-- PROVIDED MATERIAL start --
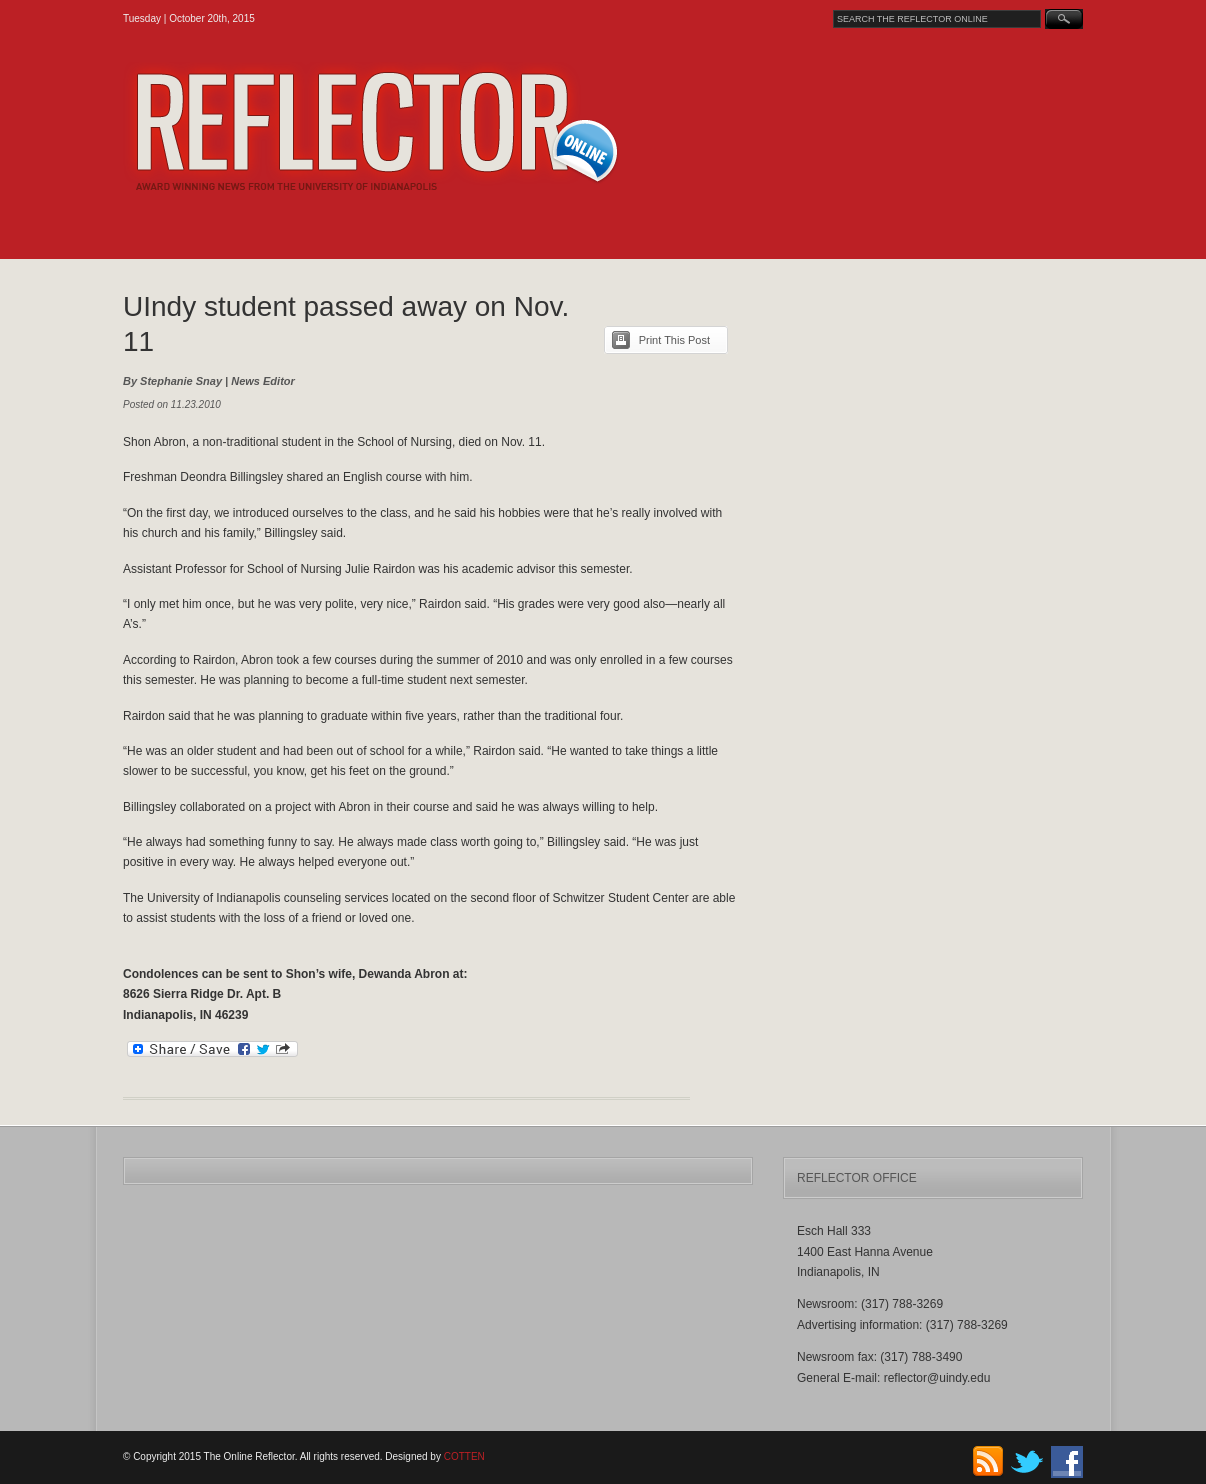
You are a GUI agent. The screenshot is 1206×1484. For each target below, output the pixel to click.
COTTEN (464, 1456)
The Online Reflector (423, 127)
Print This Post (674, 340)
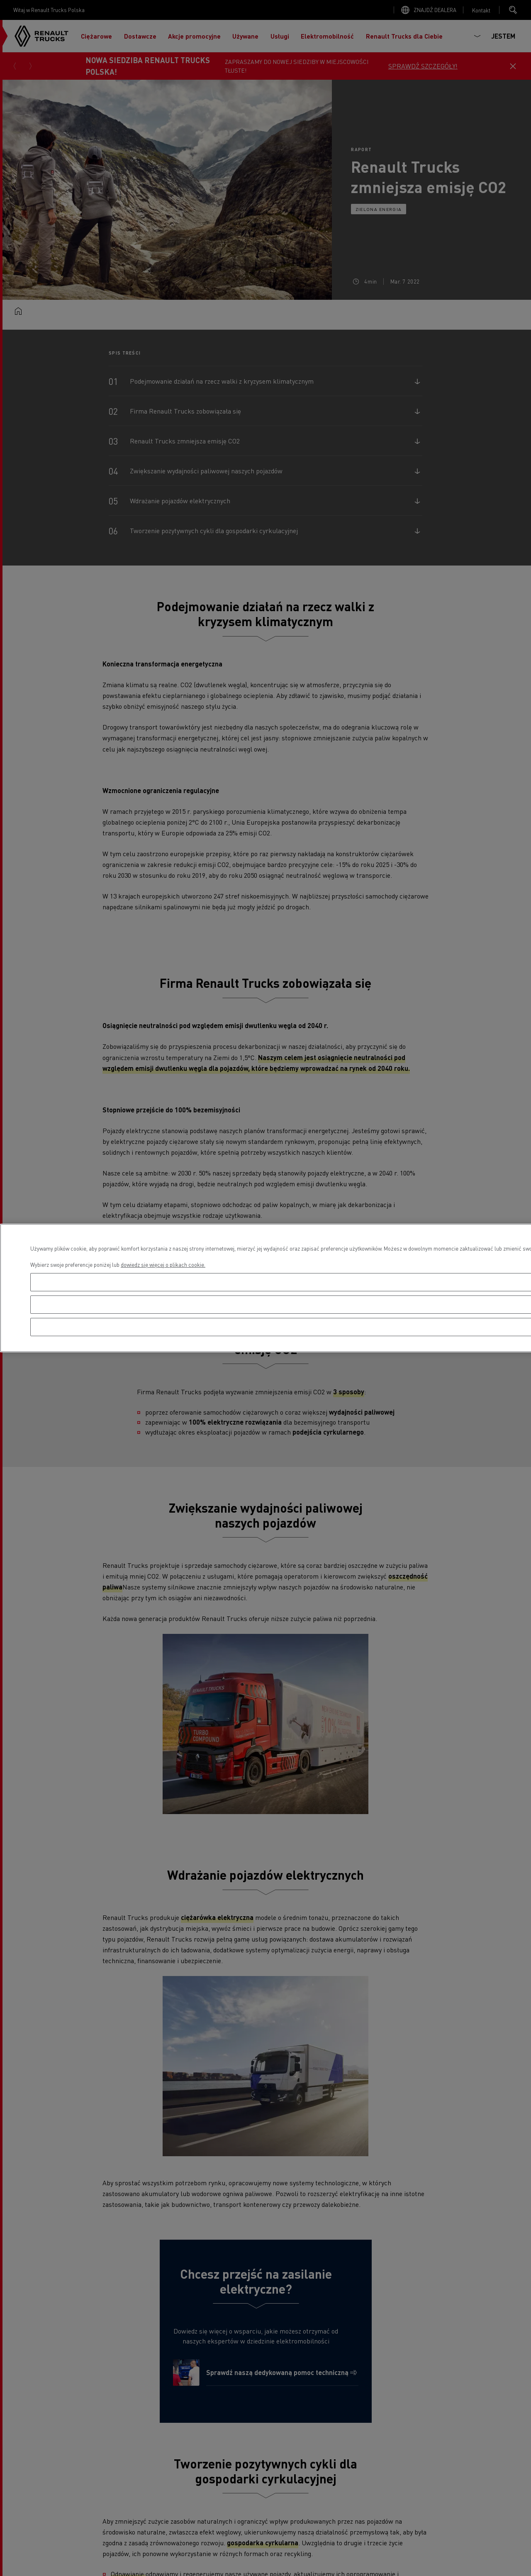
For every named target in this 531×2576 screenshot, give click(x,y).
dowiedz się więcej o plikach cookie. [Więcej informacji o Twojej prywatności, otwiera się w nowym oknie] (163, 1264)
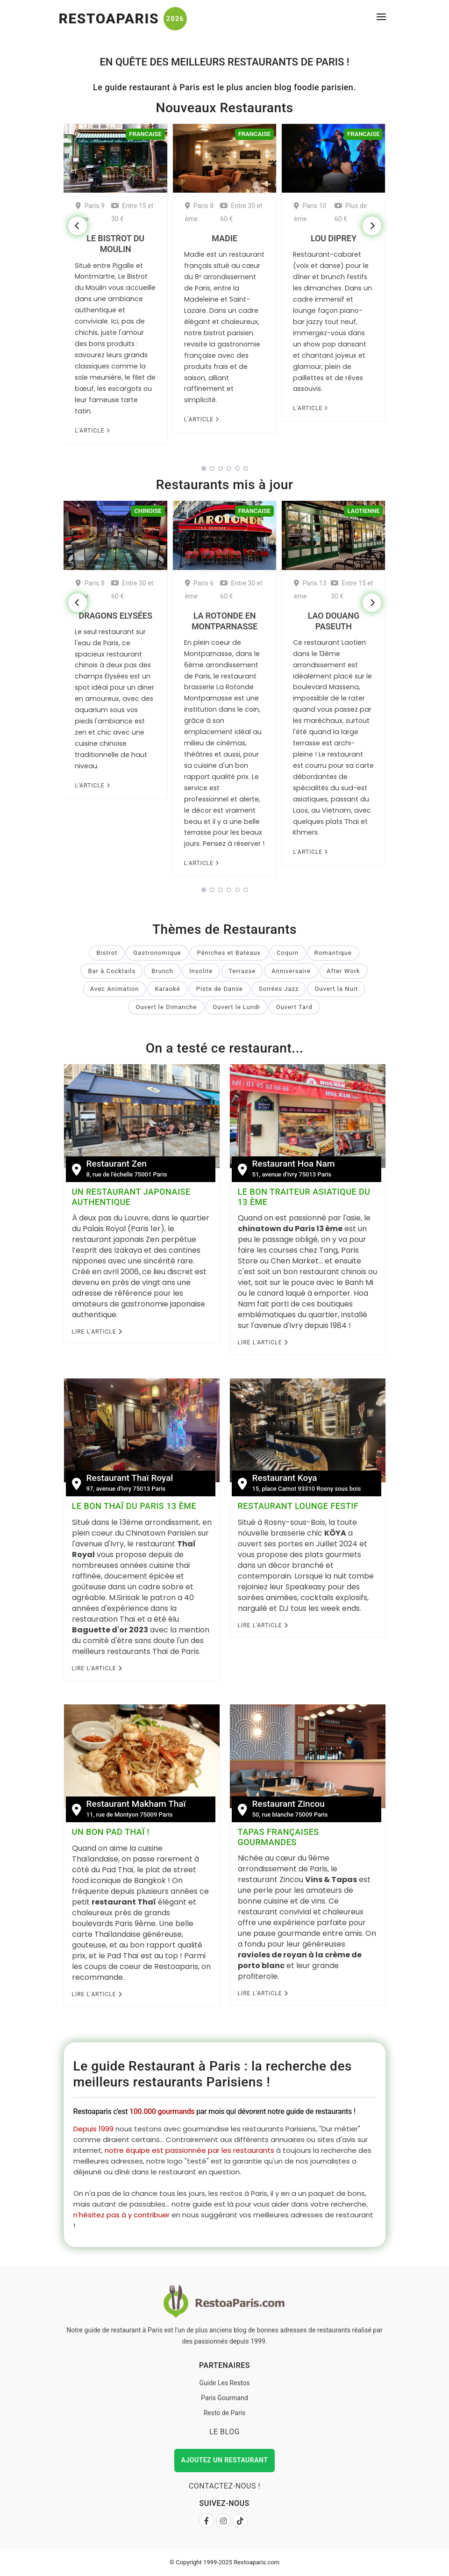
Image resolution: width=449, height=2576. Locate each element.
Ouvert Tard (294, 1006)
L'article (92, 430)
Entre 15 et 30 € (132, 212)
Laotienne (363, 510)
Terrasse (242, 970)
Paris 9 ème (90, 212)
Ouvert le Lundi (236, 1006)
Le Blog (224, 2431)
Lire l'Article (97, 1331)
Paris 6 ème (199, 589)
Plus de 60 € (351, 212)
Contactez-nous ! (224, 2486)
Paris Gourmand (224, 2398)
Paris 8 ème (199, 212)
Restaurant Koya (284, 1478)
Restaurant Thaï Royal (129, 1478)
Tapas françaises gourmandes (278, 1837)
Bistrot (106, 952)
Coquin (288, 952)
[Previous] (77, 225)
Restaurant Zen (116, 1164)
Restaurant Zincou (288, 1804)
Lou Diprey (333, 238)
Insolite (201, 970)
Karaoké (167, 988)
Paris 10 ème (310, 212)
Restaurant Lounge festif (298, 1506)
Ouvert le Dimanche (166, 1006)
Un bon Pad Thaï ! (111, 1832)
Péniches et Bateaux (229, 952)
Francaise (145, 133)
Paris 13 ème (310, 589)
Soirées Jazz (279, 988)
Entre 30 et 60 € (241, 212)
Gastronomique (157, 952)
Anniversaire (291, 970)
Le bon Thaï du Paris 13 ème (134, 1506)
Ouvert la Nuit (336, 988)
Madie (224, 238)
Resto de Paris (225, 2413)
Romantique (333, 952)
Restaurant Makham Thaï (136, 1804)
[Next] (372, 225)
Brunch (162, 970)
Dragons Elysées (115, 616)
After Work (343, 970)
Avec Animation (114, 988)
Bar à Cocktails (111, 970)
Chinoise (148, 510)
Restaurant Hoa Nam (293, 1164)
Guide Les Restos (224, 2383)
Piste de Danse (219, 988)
-- PROVIDED MATERIAL end --
### PROBLEM TO WORK ON
Put each line of the entries above into a JSON list of strings, one string per line, with blank lines skipped. Leave the pictures out.

### EXERCISE RESPONSE
[
  "You are a GUI agent. The screenshot is 1206×1484. For each target below, output the pixel to click.",
  "COTTEN (464, 1456)",
  "The Online Reflector (423, 127)",
  "Print This Post (674, 340)",
  "For every named target in this 531×2576 screenshot, give click(x,y).",
  "dowiedz się więcej o plikach cookie. [Więcej informacji o Twojej prywatności, otwiera się w nowym oknie] (163, 1264)",
  "Image resolution: width=449, height=2576. Locate each element.",
  "Ouvert Tard (294, 1006)",
  "L'article (92, 430)",
  "Entre 15 et 30 € (132, 212)",
  "Laotienne (363, 510)",
  "Terrasse (242, 970)",
  "Paris 9 ème (90, 212)",
  "Ouvert le Lundi (236, 1006)",
  "Le Blog (224, 2431)",
  "Lire l'Article (97, 1331)",
  "Paris 6 ème (199, 589)",
  "Plus de 60 € (351, 212)",
  "Contactez-nous ! (224, 2486)",
  "Paris Gourmand (224, 2398)",
  "Paris 8 ème (199, 212)",
  "Restaurant Koya (284, 1478)",
  "Restaurant Thaï Royal (129, 1478)",
  "Tapas françaises gourmandes (278, 1837)",
  "Bistrot (106, 952)",
  "Coquin (288, 952)",
  "[Previous] (77, 225)",
  "Restaurant Zen (116, 1164)",
  "Restaurant Zincou (288, 1804)",
  "Lou Diprey (333, 238)",
  "Insolite (201, 970)",
  "Karaoké (167, 988)",
  "Paris 10 ème (310, 212)",
  "Restaurant Lounge festif (298, 1506)",
  "Ouvert le Dimanche (166, 1006)",
  "Un bon Pad Thaï ! (111, 1832)",
  "Péniches et Bateaux (229, 952)",
  "Francaise (145, 133)",
  "Paris 13 ème (310, 589)",
  "Soirées Jazz (279, 988)",
  "Entre 30 et 60 € (241, 212)",
  "Gastronomique (157, 952)",
  "Anniversaire (291, 970)",
  "Le bon Thaï du Paris 13 ème (134, 1506)",
  "Ouvert la Nuit (336, 988)",
  "Madie (224, 238)",
  "Resto de Paris (225, 2413)",
  "Romantique (333, 952)",
  "Restaurant Makham Thaï (136, 1804)",
  "[Next] (372, 225)",
  "Brunch (162, 970)",
  "Dragons Elysées (115, 616)",
  "After Work (343, 970)",
  "Avec Animation (114, 988)",
  "Bar à Cocktails (111, 970)",
  "Chinoise (148, 510)",
  "Restaurant Hoa Nam (293, 1164)",
  "Guide Les Restos (224, 2383)",
  "Piste de Danse (219, 988)"
]